## [Requirement 1]
List every readability tip that the article on a cognitive model of reading mentions as something you've probably heard before.
## [Requirement 2]
Copy word for word the part of the article on a cognitive model of reading that runs from "In this article" up to and including "pieces — the schema.".

## [Excerpted passage]
┏━━

A Cognitive Model of Reading

From letters on a page to words, meaning, and memory

Image by Gerd Altmann from Pixabay

When someone reads your writing, the most complex object in the universe is performing one of its most challenging tasks. If everything works, it’s effortless, creating very little cognitive load. Your readers don’t consciously move their eyes, decipher letters, or sound out words. Instead they inhabit a world you created — hearing voices, seeing visions, feeling sorrow and joy and awe.

But if the reading is difficult, their consciousness gets dragged back to the work of decoding the message. The pure flow from page to mind is broken. They’re no longer learning, or solving a problem, or hearing a story. They’re deciding that the subject is boring, or difficult, or that one of you is an idiot. They start skimming, or they close the book.

Knowing how that flow works — how the brain turns letters on a page into meaning, experience, and memory — can transform our writing. It gives powerful insight into most of the readability tips you’ve ever heard, things like use short sentences, use headings, chunk your lists, or tell stories.

In this article I’ll discuss:

• How you are turning these letters into a meaningful input stream in your head without thinking about each letter or word
• How you turn that stream into understanding and a lasting memory

Based on this cognitive science, I provide nine suggestions for increasing readability in the article A Deeper Readability.

How We Read

The reading brain turns letters into words, sentences, meaning, and ultimately a mental structure that cognitive scientists call a schema. We usually don’t remember the actual sentences, just the gist and some bits and pieces — the schema.

It’s not a single, linear procedure. In computing we’d call it massively parallel, with many independent processes solving parts of the problem and converging on a result.

For instance, the brain has two methods for converting letters into words, and it tries both approaches at the same time.¹ It can:

1. convert letters to sounds and mentally pronounce the word
2. visually recognize the word based on long practice

To put it in computing terms, one is like an algorithm for decoding a word, and the other is like a neural network that recognizes the word from repeated training. Or in education terms, one method is phonics and the other is the whole-word approach.² The visual approach is fast, and succeeds instantly for familiar words like the. But the slower, phonetic approach saves us on longer or less-familiar words like sesquipedalian.

┗━━

## [Supplied material]
┏━━

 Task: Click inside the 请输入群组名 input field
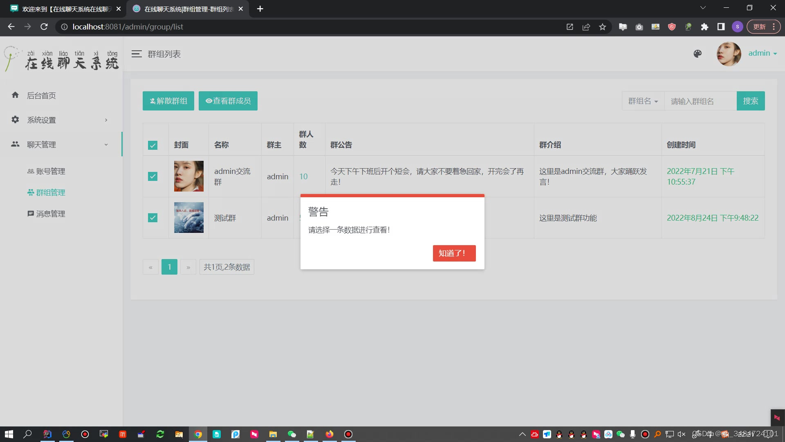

┗━━

## [Final result 1]
- use short sentences
- use headings
- chunk your lists
- tell stories

## [Final result 2]
In this article I’ll discuss:

• How you are turning these letters into a meaningful input stream in your head without thinking about each letter or word
• How you turn that stream into understanding and a lasting memory

Based on this cognitive science, I provide nine suggestions for increasing readability in the article A Deeper Readability.

How We Read

The reading brain turns letters into words, sentences, meaning, and ultimately a mental structure that cognitive scientists call a schema. We usually don’t remember the actual sentences, just the gist and some bits and pieces — the schema.